The creator of some of Britain’s best-loved soaps has said the “courage has gone out of broadcasting” and suggested that television bosses should not be afraid to flout Ofcom rules.
Phil Redmond – the brains behind Hollyoaks, Grange Hill and Brookside – said there was “too much risk aversion” in television, with producers afraid to upset regulators even if it meant pleasing audiences.
Redmond told BBC Radio 4’s Today programme: “I think the problem is that the courage has gone out of broadcasting really, and there’s just too much risk aversion.

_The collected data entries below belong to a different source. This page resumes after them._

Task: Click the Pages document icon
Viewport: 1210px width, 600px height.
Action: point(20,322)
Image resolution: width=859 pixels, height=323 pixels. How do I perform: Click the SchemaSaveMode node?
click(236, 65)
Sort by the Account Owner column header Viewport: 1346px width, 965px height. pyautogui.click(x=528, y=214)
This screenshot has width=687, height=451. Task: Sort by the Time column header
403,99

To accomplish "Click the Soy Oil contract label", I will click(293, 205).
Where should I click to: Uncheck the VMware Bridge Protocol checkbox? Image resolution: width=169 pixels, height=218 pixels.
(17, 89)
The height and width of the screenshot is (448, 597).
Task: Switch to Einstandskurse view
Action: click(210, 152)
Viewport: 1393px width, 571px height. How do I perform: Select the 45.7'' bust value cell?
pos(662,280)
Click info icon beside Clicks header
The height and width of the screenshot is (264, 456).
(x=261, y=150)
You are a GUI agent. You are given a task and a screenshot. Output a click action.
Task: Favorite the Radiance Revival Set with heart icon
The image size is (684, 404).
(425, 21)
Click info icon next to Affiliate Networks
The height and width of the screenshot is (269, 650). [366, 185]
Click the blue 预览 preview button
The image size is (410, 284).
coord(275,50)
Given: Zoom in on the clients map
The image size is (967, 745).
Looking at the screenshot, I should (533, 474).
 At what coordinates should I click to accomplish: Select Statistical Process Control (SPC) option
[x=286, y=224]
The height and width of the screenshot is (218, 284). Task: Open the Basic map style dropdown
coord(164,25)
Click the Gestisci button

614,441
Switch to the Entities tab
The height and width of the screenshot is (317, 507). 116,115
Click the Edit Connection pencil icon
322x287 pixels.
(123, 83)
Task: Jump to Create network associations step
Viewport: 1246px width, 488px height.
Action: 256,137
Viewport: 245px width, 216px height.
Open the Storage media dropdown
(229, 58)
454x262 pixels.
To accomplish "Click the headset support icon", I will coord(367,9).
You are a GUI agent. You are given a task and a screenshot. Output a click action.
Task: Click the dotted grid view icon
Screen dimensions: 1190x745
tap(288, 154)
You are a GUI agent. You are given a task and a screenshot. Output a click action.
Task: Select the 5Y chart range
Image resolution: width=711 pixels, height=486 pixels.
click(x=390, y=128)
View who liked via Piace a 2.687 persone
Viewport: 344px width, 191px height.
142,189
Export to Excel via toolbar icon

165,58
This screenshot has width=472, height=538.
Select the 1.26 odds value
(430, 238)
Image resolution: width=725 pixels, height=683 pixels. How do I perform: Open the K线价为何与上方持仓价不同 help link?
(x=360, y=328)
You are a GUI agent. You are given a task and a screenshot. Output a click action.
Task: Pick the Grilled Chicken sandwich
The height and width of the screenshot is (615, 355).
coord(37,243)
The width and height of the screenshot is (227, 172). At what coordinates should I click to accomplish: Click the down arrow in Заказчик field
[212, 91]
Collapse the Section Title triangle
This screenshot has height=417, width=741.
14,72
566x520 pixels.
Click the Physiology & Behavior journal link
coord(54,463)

There is a place for something like Grange Hill, and from my career, I always found that the harder you made the storyline, the more you upset the regulators, but the more the audience appreciated it, because the audience live these issues, and what they want to see is their own life put on screen as realistically as possible.”
He also said future soaps set in schools ought to be more gritty, with social media being the “big issue” that children are facing. To make a programme like Grange Hill you need television producers with real “life experience”, he said, such as growing up in a working-class background.
Redmond added: “I think at the moment, we’ve got too many programmes being made by people who just want to be in telly, people who want to come into the media because they think it’s cool.
“And when I was looking at trying to find writers for all the shows, my first question is: ‘What do you want to write about?’ And they’d say: ‘I’ll write anything, you tell me what to write.’ [I’d say:] ‘I don’t want to tell you. I want you to tell me.’”
When asked by the Today programme’s guest editor, the former chancellor Sajid Javid, what he would tackle today, he said: “I think the big issue you’d want to tackle is the impact of social media.
“There’s no counterpoint to that, and that’s what Grange Hill used to offer. It didn’t matter what the issue was … Grange Hill would always offer some solution or some way to go and ask somebody about this issue, but at the end of it, it’s basically: you’re not on your own.”
Meanwhile, Ofcom’s chair, Michael Grade, said there was “absolutely no harm” in upsetting Ofcom and praised Grange Hill for not being “preachy at all”.
Grade said: “This was an amazing, amazing show. It changed television in more ways than I think people realise.
“Prior to Grange Hill, life was [like the world of the children’s author] Enid Blyton, gentle comedy, there was [the school comedy] Please Sir! on ITV, which was brilliant, but very gentle, it didn’t really deal with the angst of growing up.
“Coronation Street was fluffy and lovely and warm and cosy, and then along came Grange Hill, [about] the anxiety as you go through growing up, there it was in the raw.”
By contrast, the long-running soap Coronation Street has recently come under fire from its fans and former cast members for an excess of dark, issues-led plots.